• Work to complete:
Copy out the records word for word, from the line containing "Given: Click the underwater" through the line containing "I will 305,266.", including both of those lines.

• Extracted data:
## BEGIN

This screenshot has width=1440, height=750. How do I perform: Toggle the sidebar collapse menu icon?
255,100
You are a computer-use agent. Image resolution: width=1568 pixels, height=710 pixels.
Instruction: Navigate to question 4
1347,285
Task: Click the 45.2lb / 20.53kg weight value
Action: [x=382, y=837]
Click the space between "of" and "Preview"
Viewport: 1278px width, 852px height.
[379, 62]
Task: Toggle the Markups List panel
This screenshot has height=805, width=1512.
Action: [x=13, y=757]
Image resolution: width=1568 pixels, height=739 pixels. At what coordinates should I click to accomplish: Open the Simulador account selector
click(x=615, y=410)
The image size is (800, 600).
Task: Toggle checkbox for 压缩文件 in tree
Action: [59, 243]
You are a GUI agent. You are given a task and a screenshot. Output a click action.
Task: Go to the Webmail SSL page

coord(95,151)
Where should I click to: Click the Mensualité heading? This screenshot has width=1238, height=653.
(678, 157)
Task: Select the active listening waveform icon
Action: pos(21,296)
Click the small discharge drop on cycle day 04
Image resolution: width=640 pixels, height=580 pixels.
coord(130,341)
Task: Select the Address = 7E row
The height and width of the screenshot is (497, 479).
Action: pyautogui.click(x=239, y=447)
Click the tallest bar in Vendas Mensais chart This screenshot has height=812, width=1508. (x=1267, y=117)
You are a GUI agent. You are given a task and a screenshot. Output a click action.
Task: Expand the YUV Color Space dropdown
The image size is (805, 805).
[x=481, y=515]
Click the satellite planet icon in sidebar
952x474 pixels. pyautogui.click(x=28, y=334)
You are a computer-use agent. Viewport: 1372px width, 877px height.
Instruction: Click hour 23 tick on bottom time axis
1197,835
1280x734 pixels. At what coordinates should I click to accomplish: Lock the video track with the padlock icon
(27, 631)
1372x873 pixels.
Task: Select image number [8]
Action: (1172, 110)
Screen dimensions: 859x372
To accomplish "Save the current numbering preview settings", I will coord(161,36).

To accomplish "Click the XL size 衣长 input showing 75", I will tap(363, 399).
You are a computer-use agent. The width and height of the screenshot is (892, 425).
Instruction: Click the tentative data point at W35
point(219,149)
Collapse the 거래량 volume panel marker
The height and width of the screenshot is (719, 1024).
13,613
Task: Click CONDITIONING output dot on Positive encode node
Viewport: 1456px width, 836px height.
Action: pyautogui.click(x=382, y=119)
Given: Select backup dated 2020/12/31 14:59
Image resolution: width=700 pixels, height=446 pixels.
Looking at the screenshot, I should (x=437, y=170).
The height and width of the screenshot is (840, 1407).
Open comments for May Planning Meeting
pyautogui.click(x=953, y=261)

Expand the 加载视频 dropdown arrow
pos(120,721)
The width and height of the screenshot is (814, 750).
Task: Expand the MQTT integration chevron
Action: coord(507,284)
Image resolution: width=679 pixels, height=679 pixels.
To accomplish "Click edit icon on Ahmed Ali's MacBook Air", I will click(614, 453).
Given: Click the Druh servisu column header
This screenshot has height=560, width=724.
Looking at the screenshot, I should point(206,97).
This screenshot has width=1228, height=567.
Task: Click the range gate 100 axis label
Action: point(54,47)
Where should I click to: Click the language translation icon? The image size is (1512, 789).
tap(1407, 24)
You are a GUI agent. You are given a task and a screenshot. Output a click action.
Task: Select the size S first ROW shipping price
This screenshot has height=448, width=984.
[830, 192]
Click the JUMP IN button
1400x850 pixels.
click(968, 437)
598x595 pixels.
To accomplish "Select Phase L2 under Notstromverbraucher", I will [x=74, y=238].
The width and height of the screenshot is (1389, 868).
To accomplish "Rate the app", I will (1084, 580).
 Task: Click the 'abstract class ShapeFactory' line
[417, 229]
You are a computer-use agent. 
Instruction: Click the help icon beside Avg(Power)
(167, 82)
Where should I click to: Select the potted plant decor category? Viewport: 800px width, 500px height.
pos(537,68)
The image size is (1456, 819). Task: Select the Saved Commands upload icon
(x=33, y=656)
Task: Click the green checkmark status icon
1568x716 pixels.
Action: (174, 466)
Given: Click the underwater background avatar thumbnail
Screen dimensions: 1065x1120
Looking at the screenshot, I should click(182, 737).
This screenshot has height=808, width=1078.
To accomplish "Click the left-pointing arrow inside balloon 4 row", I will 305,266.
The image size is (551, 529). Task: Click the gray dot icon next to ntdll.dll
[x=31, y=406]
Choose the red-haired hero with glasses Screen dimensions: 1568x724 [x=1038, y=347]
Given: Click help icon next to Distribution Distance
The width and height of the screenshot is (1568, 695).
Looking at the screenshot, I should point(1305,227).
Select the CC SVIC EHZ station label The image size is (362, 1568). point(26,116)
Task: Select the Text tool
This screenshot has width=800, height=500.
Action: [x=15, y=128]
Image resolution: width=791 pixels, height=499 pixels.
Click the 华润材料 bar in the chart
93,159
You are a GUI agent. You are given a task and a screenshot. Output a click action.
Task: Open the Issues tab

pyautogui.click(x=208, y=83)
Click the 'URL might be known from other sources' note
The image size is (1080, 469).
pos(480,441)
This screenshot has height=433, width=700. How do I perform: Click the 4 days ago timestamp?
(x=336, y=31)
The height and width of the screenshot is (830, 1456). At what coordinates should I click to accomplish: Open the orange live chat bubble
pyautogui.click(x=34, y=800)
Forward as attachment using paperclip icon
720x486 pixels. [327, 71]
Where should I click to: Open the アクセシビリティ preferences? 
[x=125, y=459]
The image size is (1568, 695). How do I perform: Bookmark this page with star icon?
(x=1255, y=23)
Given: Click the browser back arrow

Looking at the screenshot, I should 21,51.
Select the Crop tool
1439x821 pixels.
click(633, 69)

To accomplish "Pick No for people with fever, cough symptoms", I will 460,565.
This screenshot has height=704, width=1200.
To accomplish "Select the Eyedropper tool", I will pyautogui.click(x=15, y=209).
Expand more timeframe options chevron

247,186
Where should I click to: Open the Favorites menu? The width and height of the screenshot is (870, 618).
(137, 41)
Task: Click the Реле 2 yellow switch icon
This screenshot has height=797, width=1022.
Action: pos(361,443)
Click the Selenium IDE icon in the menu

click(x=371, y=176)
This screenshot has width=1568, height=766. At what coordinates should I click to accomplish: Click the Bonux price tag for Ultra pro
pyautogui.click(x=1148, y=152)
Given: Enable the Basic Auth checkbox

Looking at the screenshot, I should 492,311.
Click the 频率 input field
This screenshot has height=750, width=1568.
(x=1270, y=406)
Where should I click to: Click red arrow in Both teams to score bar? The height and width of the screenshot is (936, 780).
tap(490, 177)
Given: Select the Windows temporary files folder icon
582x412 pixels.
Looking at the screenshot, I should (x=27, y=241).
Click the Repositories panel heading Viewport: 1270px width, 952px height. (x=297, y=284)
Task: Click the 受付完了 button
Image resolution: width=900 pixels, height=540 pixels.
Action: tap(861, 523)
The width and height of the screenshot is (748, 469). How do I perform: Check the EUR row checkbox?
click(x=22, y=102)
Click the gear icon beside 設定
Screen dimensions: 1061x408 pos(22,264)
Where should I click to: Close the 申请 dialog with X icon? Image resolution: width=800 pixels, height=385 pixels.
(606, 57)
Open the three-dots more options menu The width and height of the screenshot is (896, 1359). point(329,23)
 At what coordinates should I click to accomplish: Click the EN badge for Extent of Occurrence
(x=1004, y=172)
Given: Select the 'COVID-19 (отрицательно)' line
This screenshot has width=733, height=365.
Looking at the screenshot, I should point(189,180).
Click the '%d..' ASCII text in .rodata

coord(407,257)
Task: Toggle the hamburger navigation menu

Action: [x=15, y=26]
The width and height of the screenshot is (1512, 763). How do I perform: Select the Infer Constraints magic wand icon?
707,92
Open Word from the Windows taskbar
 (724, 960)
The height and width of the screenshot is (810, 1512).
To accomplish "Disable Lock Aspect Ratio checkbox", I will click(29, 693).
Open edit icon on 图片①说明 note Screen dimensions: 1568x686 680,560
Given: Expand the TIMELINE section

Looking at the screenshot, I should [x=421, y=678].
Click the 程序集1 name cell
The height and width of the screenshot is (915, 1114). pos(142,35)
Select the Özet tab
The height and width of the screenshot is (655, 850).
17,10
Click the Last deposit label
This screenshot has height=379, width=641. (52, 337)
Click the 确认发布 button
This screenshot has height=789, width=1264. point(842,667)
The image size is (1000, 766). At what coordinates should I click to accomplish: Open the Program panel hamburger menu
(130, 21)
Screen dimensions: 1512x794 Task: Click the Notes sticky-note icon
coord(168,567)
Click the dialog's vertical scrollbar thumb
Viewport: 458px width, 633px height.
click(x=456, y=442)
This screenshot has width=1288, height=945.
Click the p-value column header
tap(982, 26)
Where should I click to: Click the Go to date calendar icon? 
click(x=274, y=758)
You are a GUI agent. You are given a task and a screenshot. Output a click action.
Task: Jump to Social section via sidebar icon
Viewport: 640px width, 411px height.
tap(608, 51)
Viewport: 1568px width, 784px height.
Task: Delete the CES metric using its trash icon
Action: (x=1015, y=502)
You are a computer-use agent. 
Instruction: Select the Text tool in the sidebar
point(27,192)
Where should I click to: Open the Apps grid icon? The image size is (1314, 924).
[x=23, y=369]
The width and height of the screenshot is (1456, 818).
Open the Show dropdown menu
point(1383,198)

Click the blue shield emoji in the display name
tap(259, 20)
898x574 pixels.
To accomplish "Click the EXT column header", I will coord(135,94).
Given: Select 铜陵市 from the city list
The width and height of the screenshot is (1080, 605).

## END

• Written answer:
Given: Click the underwater background avatar thumbnail
Screen dimensions: 1065x1120
Looking at the screenshot, I should click(182, 737).
This screenshot has height=808, width=1078.
To accomplish "Click the left-pointing arrow inside balloon 4 row", I will 305,266.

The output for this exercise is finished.